CANBERRA, Apr 3 (Reuters) Australia and China are set to sign a nuclear safeguards deal to allow Beijing to import Australian uranium for power generation when Chinese Premier Wen Jiabao meets Australian Prime Minister John Howard this morning. Australia, which has about 40 percent of the world's known uranium reserves, only allows uranium sales to members of the Nuclear Non-Proliferation Treaty (NPT) who also agree to a separate bilateral safeguards deal.

Australia currently has only three operating uranium mines, owned by BHP Billiton Rio Tinto and General Atomics of the United States, and Resources Minister Ian Macfarlane said big uranium exports to China were unlikely to start until 2010.

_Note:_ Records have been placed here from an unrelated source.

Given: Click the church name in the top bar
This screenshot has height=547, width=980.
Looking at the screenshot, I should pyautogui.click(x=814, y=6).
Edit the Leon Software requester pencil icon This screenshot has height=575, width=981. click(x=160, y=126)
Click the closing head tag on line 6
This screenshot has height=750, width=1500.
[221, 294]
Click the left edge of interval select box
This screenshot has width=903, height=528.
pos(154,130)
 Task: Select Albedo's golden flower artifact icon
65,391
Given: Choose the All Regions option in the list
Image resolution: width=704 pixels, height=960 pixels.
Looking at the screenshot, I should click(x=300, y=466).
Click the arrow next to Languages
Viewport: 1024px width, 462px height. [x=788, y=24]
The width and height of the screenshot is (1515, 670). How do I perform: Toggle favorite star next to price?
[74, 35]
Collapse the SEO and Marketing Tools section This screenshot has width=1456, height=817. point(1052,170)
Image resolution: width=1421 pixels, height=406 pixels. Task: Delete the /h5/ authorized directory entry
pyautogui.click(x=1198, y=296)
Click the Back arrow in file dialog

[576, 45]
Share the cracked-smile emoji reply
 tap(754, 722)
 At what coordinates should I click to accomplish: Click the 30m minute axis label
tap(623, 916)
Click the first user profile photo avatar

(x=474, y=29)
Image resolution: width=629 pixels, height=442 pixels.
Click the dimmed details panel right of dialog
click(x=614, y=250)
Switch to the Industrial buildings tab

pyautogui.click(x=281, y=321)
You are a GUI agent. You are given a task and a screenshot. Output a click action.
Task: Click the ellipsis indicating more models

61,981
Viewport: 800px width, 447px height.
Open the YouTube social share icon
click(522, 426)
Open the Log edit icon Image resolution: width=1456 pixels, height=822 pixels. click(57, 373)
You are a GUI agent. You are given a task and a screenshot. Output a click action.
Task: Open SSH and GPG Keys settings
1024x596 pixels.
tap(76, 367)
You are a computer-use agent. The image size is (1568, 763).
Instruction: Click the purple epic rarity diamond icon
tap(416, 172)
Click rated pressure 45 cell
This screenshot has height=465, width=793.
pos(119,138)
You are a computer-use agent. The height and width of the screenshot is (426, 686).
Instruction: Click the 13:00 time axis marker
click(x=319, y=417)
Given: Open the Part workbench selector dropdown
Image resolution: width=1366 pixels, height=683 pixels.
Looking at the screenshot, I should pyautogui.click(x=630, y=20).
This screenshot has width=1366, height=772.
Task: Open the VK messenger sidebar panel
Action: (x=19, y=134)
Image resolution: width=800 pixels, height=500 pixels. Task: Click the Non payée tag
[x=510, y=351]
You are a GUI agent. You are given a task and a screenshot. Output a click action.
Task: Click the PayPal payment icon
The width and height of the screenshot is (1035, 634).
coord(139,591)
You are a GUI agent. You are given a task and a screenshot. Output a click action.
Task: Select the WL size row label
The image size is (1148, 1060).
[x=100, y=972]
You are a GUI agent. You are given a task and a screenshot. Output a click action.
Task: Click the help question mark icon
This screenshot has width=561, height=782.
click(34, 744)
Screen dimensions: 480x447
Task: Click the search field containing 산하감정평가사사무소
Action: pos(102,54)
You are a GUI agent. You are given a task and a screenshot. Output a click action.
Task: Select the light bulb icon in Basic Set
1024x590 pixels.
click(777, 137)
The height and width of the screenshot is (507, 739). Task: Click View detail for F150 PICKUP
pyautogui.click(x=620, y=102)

''Australia is already fully committed in terms of uranium production through until about 2008, bearing in mind that the signing of this agreement means that this is really only the start of the process,'' Macfarlane told Australian radio.

He said once the safeguards deal was signed, China would then need to begin commercial negotiations with uranium producers in Australia, and new mines would probably need to be developed that would need to be licensed by the government.

''Realistically in terms of any significant quantity we are probably looking at some time past 2010,'' said Macfarlane, who met with Wen in the Western Australian state capital Perth yesterday.

Wen and Howard are due to sign the nuclear safeguards deal this morning, which some analysts say will test Canberra's skills at juggling growing ties with Asia's emerging power and its strong alliance with the United States.

Australia's willingness to embrace Beijing has highlighted differences with its close ally the United States, which remains wary and has questioned China's military and economic ambitions.

Australia has 19 bilateral nuclear safeguard agreements, covering 36 countries, including the United States, France, Britain, Mexico, Japan, Finland and South Korea.

China is expected to build 40 to 50 nuclear power plants over the next 20 years.

The NPT obligates the five nuclear-weapon states -- the United States, Russia, United Kingdom, France, and China -- not to transfer nuclear weapons, other nuclear explosive devices, or technology to non-nuclear-weapon states and those which haven't signed the treaty.